• _What you should do_: Report how many lines in the data include the string "range", and add nothing else.

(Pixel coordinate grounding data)
========================================================================

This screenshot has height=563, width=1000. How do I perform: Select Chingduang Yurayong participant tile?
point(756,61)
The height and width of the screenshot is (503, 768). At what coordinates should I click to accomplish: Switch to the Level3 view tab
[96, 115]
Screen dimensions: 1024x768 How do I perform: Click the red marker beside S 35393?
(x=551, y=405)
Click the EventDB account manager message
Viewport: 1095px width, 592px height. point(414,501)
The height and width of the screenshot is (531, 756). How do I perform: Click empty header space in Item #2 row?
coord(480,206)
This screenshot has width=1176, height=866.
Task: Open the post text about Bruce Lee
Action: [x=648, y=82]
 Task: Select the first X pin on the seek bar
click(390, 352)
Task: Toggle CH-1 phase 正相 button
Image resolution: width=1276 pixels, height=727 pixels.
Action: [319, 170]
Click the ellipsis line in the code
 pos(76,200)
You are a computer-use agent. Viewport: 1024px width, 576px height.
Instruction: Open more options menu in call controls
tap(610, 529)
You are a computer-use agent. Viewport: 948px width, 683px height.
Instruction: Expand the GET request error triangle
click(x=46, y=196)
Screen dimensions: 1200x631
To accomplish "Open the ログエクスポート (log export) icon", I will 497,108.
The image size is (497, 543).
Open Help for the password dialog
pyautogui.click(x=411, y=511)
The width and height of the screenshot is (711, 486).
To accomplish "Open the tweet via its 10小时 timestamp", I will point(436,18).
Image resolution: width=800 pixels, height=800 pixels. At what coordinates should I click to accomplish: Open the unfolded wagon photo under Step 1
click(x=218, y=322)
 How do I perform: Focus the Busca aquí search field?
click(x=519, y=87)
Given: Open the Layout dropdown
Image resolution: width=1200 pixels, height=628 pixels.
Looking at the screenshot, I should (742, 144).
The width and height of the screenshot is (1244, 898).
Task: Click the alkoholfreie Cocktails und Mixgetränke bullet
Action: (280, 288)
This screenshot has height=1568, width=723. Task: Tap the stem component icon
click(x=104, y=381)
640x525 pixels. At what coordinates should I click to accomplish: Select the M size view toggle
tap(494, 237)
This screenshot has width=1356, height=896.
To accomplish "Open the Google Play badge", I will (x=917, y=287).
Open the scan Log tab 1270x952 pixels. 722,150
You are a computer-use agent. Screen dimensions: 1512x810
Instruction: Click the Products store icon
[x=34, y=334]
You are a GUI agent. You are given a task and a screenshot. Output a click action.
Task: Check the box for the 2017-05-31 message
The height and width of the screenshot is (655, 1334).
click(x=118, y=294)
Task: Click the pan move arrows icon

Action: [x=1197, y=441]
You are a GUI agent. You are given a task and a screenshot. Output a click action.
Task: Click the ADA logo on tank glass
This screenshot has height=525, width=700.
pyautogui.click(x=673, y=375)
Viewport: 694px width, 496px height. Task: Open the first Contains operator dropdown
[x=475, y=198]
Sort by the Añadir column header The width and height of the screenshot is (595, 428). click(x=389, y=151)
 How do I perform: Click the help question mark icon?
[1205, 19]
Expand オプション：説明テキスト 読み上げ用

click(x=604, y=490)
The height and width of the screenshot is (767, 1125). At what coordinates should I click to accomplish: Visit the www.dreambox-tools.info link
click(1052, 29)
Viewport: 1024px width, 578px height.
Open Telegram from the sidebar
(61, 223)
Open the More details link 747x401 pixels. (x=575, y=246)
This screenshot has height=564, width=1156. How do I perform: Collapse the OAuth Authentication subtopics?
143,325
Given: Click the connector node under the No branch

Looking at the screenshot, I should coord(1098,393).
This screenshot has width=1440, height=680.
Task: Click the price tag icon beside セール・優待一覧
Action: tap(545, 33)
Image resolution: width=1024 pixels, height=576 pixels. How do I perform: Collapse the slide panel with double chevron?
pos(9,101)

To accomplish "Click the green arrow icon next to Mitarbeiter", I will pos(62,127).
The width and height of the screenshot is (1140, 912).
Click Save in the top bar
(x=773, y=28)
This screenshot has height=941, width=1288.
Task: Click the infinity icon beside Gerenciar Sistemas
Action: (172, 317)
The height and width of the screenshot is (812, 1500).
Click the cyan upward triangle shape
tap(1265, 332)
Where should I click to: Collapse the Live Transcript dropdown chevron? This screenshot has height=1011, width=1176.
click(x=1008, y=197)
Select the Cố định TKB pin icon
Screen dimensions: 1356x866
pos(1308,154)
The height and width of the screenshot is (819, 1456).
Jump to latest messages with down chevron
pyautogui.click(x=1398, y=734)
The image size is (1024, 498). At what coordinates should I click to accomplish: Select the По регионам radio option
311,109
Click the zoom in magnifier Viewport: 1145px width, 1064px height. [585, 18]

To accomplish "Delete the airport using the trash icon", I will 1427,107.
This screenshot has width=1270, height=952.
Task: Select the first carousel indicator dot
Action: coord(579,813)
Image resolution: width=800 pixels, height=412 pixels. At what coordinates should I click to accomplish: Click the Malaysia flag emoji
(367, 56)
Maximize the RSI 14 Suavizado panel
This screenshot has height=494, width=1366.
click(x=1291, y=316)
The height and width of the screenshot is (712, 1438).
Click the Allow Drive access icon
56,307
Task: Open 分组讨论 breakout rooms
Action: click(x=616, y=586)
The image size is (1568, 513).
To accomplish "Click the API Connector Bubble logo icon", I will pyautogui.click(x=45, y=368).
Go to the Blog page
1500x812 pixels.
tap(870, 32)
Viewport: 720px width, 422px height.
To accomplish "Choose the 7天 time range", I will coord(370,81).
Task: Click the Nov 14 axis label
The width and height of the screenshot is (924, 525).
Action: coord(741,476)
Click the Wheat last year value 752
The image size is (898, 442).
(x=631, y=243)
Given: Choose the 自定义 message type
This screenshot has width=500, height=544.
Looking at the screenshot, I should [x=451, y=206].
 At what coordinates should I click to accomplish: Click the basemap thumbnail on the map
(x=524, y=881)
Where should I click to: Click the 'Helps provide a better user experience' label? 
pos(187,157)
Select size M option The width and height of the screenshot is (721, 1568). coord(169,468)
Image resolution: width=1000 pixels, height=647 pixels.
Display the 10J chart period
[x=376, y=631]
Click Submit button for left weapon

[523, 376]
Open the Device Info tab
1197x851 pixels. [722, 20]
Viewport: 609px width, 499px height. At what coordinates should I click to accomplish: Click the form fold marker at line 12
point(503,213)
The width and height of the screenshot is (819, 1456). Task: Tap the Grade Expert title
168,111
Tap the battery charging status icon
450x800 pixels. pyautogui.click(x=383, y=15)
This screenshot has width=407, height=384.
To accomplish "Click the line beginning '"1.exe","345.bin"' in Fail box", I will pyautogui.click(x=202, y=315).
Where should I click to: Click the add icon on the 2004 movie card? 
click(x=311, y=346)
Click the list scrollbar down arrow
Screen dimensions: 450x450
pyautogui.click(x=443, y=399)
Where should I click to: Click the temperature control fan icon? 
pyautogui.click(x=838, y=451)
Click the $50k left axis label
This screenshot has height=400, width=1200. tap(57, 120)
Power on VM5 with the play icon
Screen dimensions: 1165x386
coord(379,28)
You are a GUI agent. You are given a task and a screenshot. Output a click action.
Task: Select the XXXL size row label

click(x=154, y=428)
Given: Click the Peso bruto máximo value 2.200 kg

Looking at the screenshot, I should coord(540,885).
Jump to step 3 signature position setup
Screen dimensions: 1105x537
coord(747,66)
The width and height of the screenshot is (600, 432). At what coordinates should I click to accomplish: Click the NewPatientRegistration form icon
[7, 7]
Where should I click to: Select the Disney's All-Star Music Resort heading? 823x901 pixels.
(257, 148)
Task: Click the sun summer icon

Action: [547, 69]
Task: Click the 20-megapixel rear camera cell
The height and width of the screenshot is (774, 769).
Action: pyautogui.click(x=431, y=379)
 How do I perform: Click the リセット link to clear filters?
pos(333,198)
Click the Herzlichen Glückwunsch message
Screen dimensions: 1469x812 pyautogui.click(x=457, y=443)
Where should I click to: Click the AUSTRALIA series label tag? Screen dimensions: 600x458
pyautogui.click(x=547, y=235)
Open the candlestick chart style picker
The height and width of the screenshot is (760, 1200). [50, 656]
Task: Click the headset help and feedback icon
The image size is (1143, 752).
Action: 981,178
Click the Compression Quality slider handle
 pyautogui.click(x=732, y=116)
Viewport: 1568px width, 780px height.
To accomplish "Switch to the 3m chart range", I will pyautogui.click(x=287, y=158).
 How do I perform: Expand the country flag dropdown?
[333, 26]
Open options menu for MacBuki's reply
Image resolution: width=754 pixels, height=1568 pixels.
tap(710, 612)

========================================================================

• _Output of the task_: 2